Post-COVID, airlines are restarting investment in IATA’s New Distribution Channel (NDC), and a new NDC schema, or standard, is enabling fuller exploitation of NDC’s smart-selling capabilities.
But to reap full NDC benefits, carriers must partner with and carefully manage their relationships with sellers, according to Maria Gray, senior product manager for NDC at Datalex.
“NDC is more than an API [application programming interface],” Gray stresses. “It’s a partnership.”
Datalex provides software that helps airlines merchandise through both NDC and other channels.
NDC’s core is XML-based data transmission that lets airlines know indirect customers as well as they know direct website visitors. The ultimate aim is to enable airlines to manager their indirect sales channels as profitably as they manage direct website sales, including dynamically tailoring prices and offers to each interested customer. This would maximize revenue while avoiding GDS distribution costs.
For that, collaboration is crucial. Airlines have massive data about their customers. But “agents know their local customers better,” Gray observes. The closer the two work together, the more flexibility is available to each to engage in smarter selling.
Gray notes that NDC is headed away from choosing among many but finite booking classes, toward an infinite number of prices delivered in real time and guided by artificial intelligence.
Datalex chief revenue officer Bryan Porter stresses NDC’s ability to tailor offers by market segment or individual, bundle or disaggregate auxiliaries, and let agents compare different offers. NDC also can let airlines make the same offer across all channels or customize offers by channel or point of sale.
And now is a particularly good time to begin NDC implementation.

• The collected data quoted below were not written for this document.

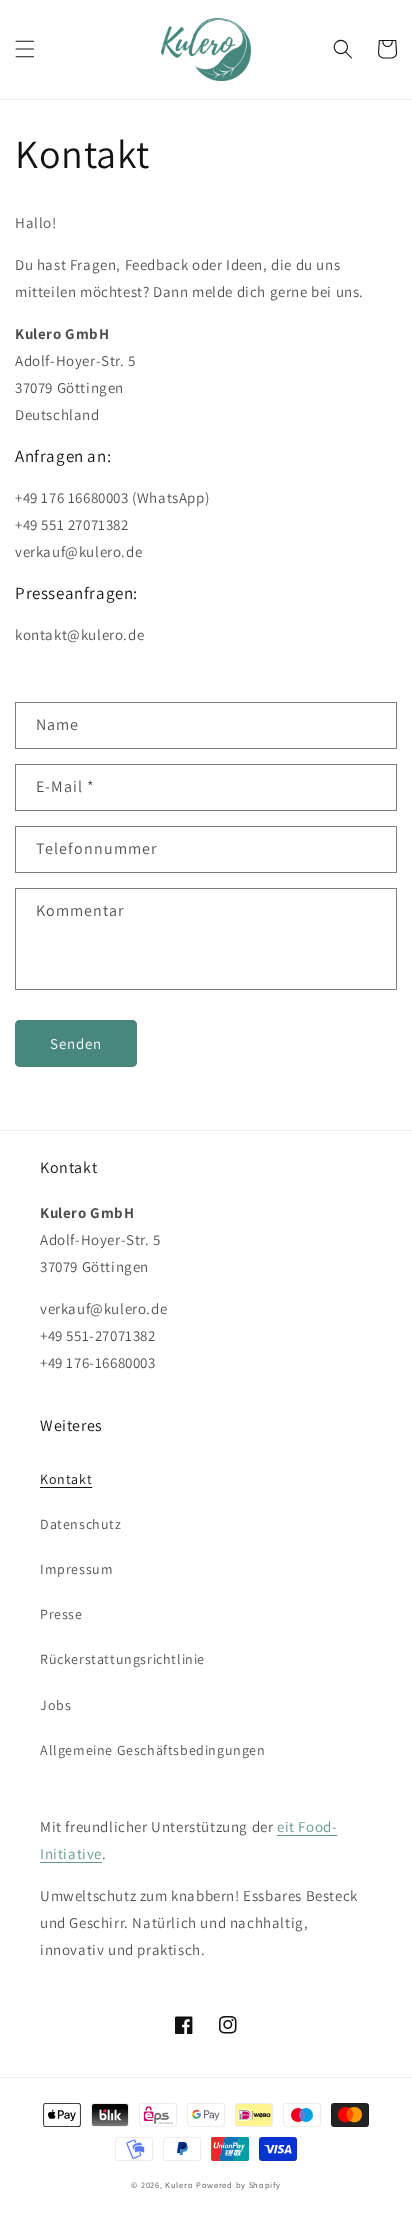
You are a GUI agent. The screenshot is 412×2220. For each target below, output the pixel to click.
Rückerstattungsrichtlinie (122, 1659)
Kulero (179, 2184)
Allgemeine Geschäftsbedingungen (153, 1750)
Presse (61, 1614)
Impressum (76, 1569)
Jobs (55, 1705)
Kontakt (66, 1479)
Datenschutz (81, 1524)
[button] (25, 49)
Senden (76, 1043)
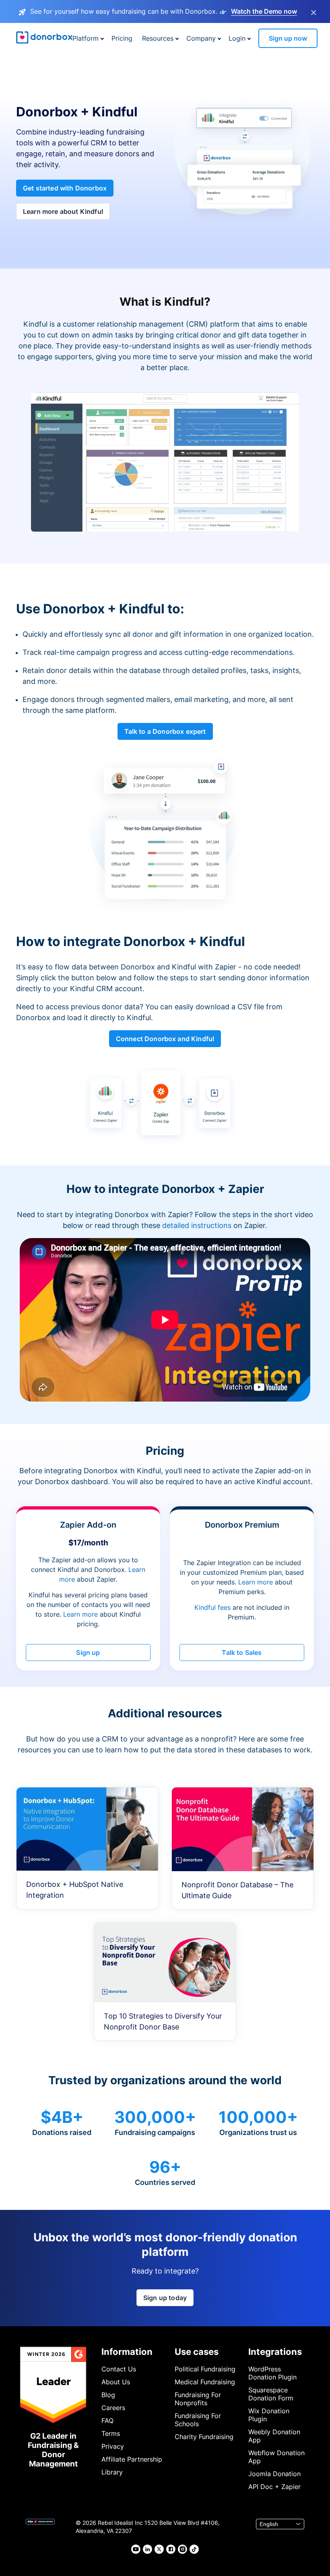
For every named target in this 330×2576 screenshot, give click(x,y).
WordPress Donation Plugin (272, 2373)
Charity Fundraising (204, 2437)
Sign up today (165, 2298)
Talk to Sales (242, 1652)
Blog (108, 2395)
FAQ (107, 2421)
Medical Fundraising (205, 2382)
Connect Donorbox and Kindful (165, 1039)
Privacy (112, 2446)
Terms (110, 2433)
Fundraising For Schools (198, 2420)
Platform (85, 38)
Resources (157, 38)
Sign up (88, 1652)
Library (112, 2472)
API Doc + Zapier (274, 2487)
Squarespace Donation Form (270, 2394)
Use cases (197, 2351)
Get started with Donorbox (65, 188)
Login (237, 38)
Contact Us (118, 2369)
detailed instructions (196, 1225)
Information (127, 2351)
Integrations (275, 2351)
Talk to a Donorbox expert (165, 731)
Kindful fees (213, 1607)
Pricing (121, 38)
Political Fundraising (205, 2369)
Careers (113, 2408)
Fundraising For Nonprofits (198, 2399)
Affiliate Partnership (131, 2459)
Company (201, 38)
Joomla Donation (274, 2474)
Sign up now (288, 38)
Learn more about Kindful (63, 211)
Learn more (80, 1614)
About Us (115, 2382)
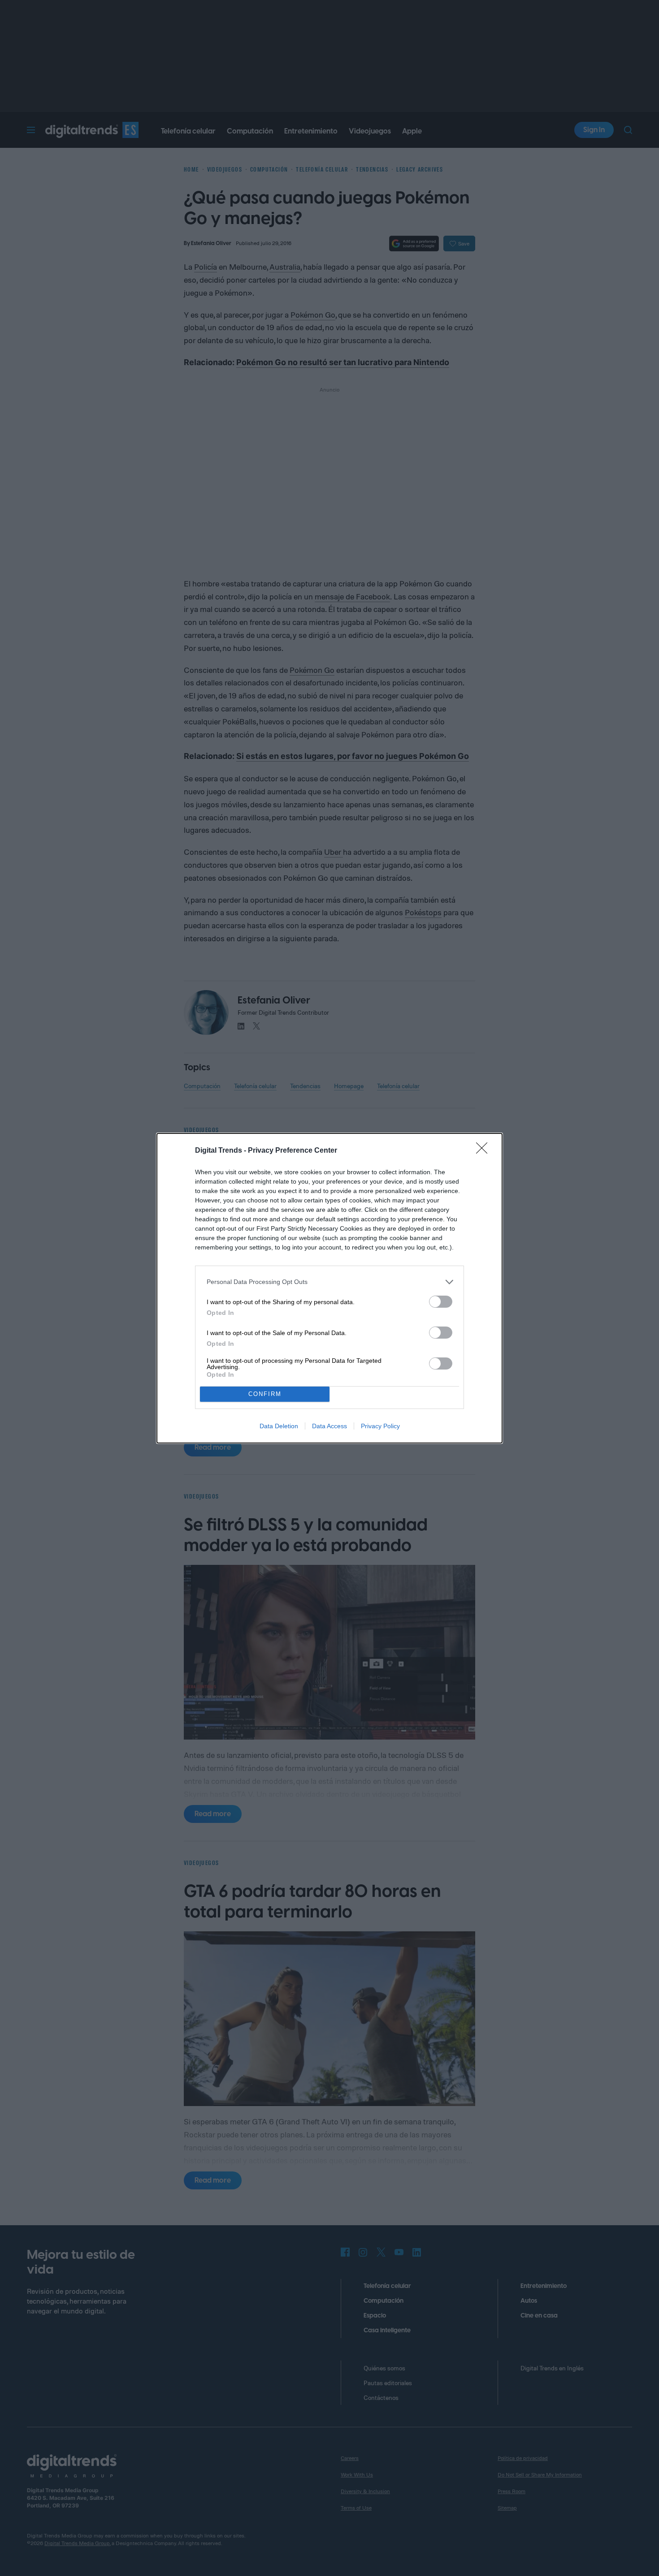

IATA’s latest messaging schema, 21.3, allows airlines, whether or not they have used NDC in the past under earlier schemas, to “jump straight forward into full offer and order management,” Gray said. “Airlines coming on now can leapfrog other early adopters.”
Porter cautions that NDC is more than an IT implementation. It is a digital transformation that touches multiple parts of the airline and thus needs CEO-level commitment. Airline sales units must be transformed, and new selling channels must be steadily brought onboard. These sellers can ultimately include online and other leisure travel agencies, metasearch engines, content aggregators, GDSs acting as aggregators and travel management companies. GDSs, once reluctant to work with NDC, are now “keen to participate,” Gray said.
After onboarding, Gray added, carriers must appoint individuals to own and manage each new selling channel relationship.
Datalex is now working with travel agents and carriers such as easyJet, Virgin Australia and LATAM to deploy or trial NDC capabilities, including full shop, order and payment, quick testing of new auxiliaries and optimizing prices for each customer.
One NDC challenge has been high look-to-book ratios and thus a high volume of queries hitting airline systems. Porter says this challenge is now being mastered as Datalex uses airline passenger service systems web services, not EDIFACT, and its own shopping and pricing engine to handle high volumes economically.